Geçmişteki büyük sosyologlar arasında bu yaklaşımı modern devletin niteliğini kavramsal olarak anlamak için kullanan pek çok ünlü ad vardır. Günümüzde de aynı yaklaşımı benimseyen sosyologlar çoktur. Ayrıca bu yaklaşımın evrimsel değişimlerle uğraşan başka bilim dalları için de çekiciliği yadsınamaz. Üstelik değişik düzeylerde kullanılabilir. Denebilir ki, modern devletin gelişimindeki temel süreç, “modernleşen” Batı toplumlarında bir yandan kişisel alanla toplumsal alan, öte yandan da kamusal alanla siyasal alan arasındaki farklılıkların kurumsallaştırılması ve bu sürecin daha sonraları her alan içinde giderek ileri götürülmesidir. Örneğin, kamusal alanda “güçler ayrımı” anayasal kurumlara farklı yönetim işlevleri vermiştir. Kişisel alanda, meslek grupları aile kurumundan farklılaşmıştır, vb.

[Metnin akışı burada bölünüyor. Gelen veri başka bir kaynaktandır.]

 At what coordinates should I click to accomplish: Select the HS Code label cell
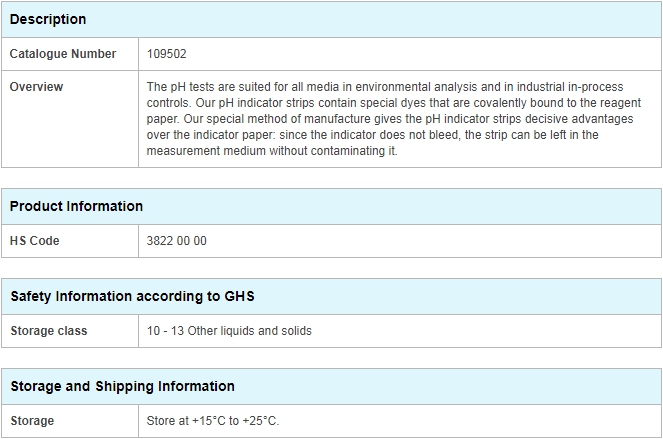70,241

Böylece bu yaklaşımı benimseyen biri, farklılaşma sürecinin oldukça genişletilmiş, gerekli uyarlama ve kısıtlamalara tabi tutulmuş bir modelini, çok geniş bir olaylar dizisine uygulama ve her özel durumda aynı “mantığın” nasıl çalıştığını görebilme avantajına sahiptir. Nitekim bu kitapta birçok kez bu yaklaşımı yararlı buldum. Ancak genelinde üç nedenden dolayı yaklaşımı tümüyle benimsememeyi tercih ettim.
Birincisi, çoğu kez açıkça belirtildiği gibi, biyolojik evrim kuramlarıyla ilişkisinden dolayı bu yaklaşım gerçek bir bilimsel kuram statüsünü kazandığını ileri sürmekte, özellikle de incelediği olayları açıkladığını iddia etmektedir. Bu tür bir iddianın doğrulanması için sosyologların meşru bir nedenleri olup olmadığı bir kenara, bugüne kadar hiç kimse Darwin ya da Mendel’in doğal evrim kuralı için geliştirdikleri açıklayıcı güce erişebilmiş ve toplumsal evrimin mekanizmalarını belirleyebilmiş değildir.
İkincisi, güçlü ve zayıf noktaları ne olursa olsun bu kuram farklılaşma sürecini geri dönüşe kapalı olarak görmektedir. Bu durumda da, devlet ve toplum arasındaki ayrıma, dolayısıyla farklılaşmayı giderek ortadan kaldıran en son gelişmelere ışık tutması olanaksızdır.
Son olarak, modern devletin kurumsallaşma öyküsünü sadece genel bir toplumsal değişim kuramı çerçevesinde anlatmak, olsa olsa devletin Avrupa kıtasındaki varlığının diğer bölgelere nasıl yayıldığının bir haritasını çıkarmaya yarayabilir. Ancak bizim bu kitaptaki amaçlarımız açısından bu yeterli değildir. Böylesi genel bir kuram devletin kökenleri hakkında bize bilgi veremez. Herhangi bir toplumda, Weber’in deyimiyle “maddi-manevi” güçler ve çıkarlar ile bunlar arasındaki etkileşimden ortaya çıkan yeni yönetim sistemini saptamakta yetersiz kalır. Ayrıca, modern devletin gelişiminde ağırlığı olan fikirleri yansıtabileceği de söylenemez. Örneğin, kamuoyu tartışmaları ile bağlayıcılığı olan yasalar arasındaki ikilemi kapsayan eski Yunan düşüncesinin siyasal sürece bakış açısı. Hıristiyanlığın dinsel bireyciliği ile evrenselliği ve kişisel hakların kısıtlanması durumunda bireyin kendisinden güçlü bir makama karşı bile meşru olarak direnebileceğini savunan Alman düşün geleneği gibi modern devletin gelişiminde temel rol oynamış düşünceleri irdeleyemez.